According to the documentation, Java regular expressions can't do this:

The captured input associated with a group is always the subsequence that the group most recently matched. If a group is evaluated a second time because of quantification then its previously-captured value, if any, will be retained if the second evaluation fails. Matching the string "aba" against the expression (a(b)?)+, for example, leaves group two set to "b". All captured input is discarded at the beginning of each match.

(emphasis added)


You can use split to get the fields you need into an array and loop through that.

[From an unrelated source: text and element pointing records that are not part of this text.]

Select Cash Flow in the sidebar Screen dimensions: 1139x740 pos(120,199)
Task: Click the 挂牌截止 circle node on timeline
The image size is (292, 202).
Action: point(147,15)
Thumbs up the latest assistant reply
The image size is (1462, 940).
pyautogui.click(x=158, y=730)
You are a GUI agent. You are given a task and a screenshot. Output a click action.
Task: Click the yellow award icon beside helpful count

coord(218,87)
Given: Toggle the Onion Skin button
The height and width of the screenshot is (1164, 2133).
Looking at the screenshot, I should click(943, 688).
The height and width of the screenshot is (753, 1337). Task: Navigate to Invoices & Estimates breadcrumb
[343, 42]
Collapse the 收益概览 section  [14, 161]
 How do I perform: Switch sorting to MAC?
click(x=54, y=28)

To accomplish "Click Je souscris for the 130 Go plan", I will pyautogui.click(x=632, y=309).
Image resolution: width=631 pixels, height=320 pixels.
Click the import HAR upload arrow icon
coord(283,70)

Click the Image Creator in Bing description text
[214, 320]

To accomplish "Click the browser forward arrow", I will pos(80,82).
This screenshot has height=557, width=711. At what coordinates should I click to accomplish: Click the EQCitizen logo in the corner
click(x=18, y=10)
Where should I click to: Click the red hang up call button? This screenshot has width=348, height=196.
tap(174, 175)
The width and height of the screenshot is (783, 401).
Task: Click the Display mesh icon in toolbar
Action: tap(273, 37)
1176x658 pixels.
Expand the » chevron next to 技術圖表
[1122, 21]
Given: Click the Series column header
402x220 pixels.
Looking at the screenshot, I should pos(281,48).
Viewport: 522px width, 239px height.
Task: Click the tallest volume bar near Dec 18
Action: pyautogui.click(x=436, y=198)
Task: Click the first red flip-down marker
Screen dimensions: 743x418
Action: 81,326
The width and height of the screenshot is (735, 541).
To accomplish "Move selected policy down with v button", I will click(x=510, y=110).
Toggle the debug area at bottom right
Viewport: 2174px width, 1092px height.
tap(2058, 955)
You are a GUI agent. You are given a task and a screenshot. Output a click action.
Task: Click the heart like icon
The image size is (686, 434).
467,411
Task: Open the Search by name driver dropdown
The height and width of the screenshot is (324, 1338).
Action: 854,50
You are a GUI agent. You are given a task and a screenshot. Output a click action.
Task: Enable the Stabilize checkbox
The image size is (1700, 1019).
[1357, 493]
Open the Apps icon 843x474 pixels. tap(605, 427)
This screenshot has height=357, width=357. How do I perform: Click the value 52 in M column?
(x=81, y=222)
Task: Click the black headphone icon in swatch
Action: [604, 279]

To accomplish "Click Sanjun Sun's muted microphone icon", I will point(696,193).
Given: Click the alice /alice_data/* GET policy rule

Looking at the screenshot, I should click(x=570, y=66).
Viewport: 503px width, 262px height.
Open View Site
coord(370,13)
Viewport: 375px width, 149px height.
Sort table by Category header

http://download.oracle.com/javase/1,5.0/docs/api/java/lang/String.html#split(java.lang.String)


I have not used java regex, but for many languages the answer is: No.

Capturing groups seem to be created when the regex is parsed, and filled when it matches the string. The expression (a)|(b)(c) has three capturing groups, only if either one, or two of them can be filled. (a)* has just one group, the parser leaves the last match in the group after matching.


Pattern p = Pattern.compile("ab(?:(c)|(d))*ef");
Matcher m = p.matcher("abcdef");
m.matches();

should do what you want.

EDIT:

@aioobe, I understand now. You want to be able to do something like the grammar

A    ::== <Foo> <Bars> <Baz>
Foo  ::== "foo"
Baz  ::== "baz"
Bars ::== <Bar> <Bars>
        | ε
Bar  ::== "A"
        | "B"

and pull out all the individual matches of Bar.

No, there is no way to do that using java.util.regex. You can recurse and use a regex on the match of Bars or use a parser generator like ANTLR and attach a side-effect to Bar.